■ **Work instruction 1**
The passage below argues about whether taxpayers should rescue General Motors. List every group it says is included in the "3 million jobs lost" figure.
■ **Work instruction 2**
Carry on the passage about a possible General Motors collapse, starting after its final sentence.

■ **Excerpt provided**
____

I do not expect General Motors to shut its doors this month, next month or any month in the near future. Instead, I fully expect our Federal government, lame duck Congress or "new duck" Congress will write the checks to keep GM in business--at least for now.

It seems fair to ask what would happen if taxpayers do not rescue General Motors (nyse: GM - news - people ). I suspect that if Americans had a vote, they would turn down GM. The truth is that our people now buy more cars with foreign nameplates than with American nameplates. Another reality: Parts of the country would prosper if GM fell.

Of course, a GM collapse would be bad news for GM workers who would lose their jobs. Factoring in all the layoffs already planned and those to come, I estimate the number would be close to 75,000, with most of those job losses in Michigan and other Rust Belt states with GM plants. As far as the pensioners go, GM's pension fund is huge; those people would get their pensions, and retirees would get Medicare like the rest of us, instead of health benefits from a GM plan.

The scaremongers like to talk about 3 million jobs lost, all things considered, which means not just the factory and white-collar workers of the auto company but the parts suppliers, dealers, repair garages and hot dog stands outside the factories.

____

■ **Dataset content**
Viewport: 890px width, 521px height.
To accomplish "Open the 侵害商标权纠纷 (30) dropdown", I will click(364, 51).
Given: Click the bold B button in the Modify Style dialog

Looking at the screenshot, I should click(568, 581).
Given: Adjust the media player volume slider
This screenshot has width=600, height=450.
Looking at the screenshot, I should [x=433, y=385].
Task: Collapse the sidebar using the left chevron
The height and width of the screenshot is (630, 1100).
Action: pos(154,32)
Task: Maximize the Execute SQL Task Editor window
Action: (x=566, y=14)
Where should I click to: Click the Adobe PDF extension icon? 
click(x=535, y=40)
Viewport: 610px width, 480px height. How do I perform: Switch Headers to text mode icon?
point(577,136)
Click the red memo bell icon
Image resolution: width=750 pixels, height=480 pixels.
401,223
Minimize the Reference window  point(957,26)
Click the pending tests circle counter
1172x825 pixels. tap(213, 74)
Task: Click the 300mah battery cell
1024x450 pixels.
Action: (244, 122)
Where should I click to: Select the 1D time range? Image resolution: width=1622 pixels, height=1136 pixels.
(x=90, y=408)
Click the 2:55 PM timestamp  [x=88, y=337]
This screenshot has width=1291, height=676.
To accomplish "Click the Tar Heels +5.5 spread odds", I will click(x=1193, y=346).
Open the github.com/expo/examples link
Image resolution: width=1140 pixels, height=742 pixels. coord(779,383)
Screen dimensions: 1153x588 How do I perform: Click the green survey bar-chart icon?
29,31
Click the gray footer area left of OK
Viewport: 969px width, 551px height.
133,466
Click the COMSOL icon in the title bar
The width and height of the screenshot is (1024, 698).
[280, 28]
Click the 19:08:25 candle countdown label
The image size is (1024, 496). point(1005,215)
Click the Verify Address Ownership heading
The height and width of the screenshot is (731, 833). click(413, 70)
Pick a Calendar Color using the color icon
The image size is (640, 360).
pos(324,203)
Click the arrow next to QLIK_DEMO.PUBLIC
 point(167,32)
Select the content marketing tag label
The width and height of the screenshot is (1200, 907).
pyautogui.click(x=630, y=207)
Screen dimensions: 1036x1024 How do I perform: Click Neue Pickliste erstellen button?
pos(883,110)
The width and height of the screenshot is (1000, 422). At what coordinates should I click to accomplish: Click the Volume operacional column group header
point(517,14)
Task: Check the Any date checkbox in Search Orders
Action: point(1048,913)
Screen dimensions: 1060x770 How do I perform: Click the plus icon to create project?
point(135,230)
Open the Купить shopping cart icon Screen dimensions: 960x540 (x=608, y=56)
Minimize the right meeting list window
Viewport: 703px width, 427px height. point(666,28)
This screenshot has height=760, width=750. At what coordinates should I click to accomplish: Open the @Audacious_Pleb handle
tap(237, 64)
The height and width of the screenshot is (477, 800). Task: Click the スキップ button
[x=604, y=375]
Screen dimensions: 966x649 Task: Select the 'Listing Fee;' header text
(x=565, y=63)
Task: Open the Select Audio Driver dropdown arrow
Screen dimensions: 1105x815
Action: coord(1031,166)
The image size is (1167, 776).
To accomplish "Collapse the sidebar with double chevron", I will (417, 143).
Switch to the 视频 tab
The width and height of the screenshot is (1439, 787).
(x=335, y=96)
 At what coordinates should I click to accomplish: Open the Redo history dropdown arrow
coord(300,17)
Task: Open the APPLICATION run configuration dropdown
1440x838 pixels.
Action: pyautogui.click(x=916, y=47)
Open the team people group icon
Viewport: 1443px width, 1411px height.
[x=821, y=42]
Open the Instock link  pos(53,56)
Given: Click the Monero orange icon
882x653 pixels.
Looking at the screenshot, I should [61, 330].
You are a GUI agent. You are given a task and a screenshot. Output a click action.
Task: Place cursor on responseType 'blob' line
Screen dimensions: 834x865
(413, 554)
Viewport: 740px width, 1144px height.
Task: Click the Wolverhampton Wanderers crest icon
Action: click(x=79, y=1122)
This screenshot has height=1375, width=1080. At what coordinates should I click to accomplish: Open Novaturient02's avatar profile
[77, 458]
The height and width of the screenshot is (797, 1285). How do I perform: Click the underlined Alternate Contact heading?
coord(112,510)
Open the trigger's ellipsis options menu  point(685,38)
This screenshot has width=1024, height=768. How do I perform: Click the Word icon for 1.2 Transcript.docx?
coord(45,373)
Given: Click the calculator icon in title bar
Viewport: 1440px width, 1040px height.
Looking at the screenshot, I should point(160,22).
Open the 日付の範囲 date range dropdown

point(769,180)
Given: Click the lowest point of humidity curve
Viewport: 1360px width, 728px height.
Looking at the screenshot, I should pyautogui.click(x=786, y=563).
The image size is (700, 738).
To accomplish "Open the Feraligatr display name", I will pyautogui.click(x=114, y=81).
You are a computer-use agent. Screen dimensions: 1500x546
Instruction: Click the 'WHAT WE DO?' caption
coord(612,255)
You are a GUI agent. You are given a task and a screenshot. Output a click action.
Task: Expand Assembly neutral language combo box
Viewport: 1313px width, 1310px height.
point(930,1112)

____

■ **Exercise output 1**
- Factory workers of the auto company
- White-collar workers of the auto company
- Parts suppliers
- Dealers
- Repair garages
- Hot dog stands outside the factories

■ **Exercise output 2**
These same people continually remind us about the lost tax revenue, which might mean fewer pay raises for teachers and school administrators and hospital workers in the Rust Belt. These are politically terrible thoughts--the teachers' union and the medical workers' union are among the largest contributors to political campaigns.

My opposing viewpoint: An end to GM would not be the end of the world. We are not going to have to walk to work. Other manufacturers will build our cars and trucks. In fact, business will grow for the other carmakers.

GM sells 20% of the vehicles in America. Today's depressed market is on pace to sell about 12 million vehicles a year in the U.S., which means GM sales of 2.4 million. That is about 10 new assembly plants the others would need to build to replace the lost GM vehicles. Every car plant in the North America would have to run overtime to make up for the shut GM plants.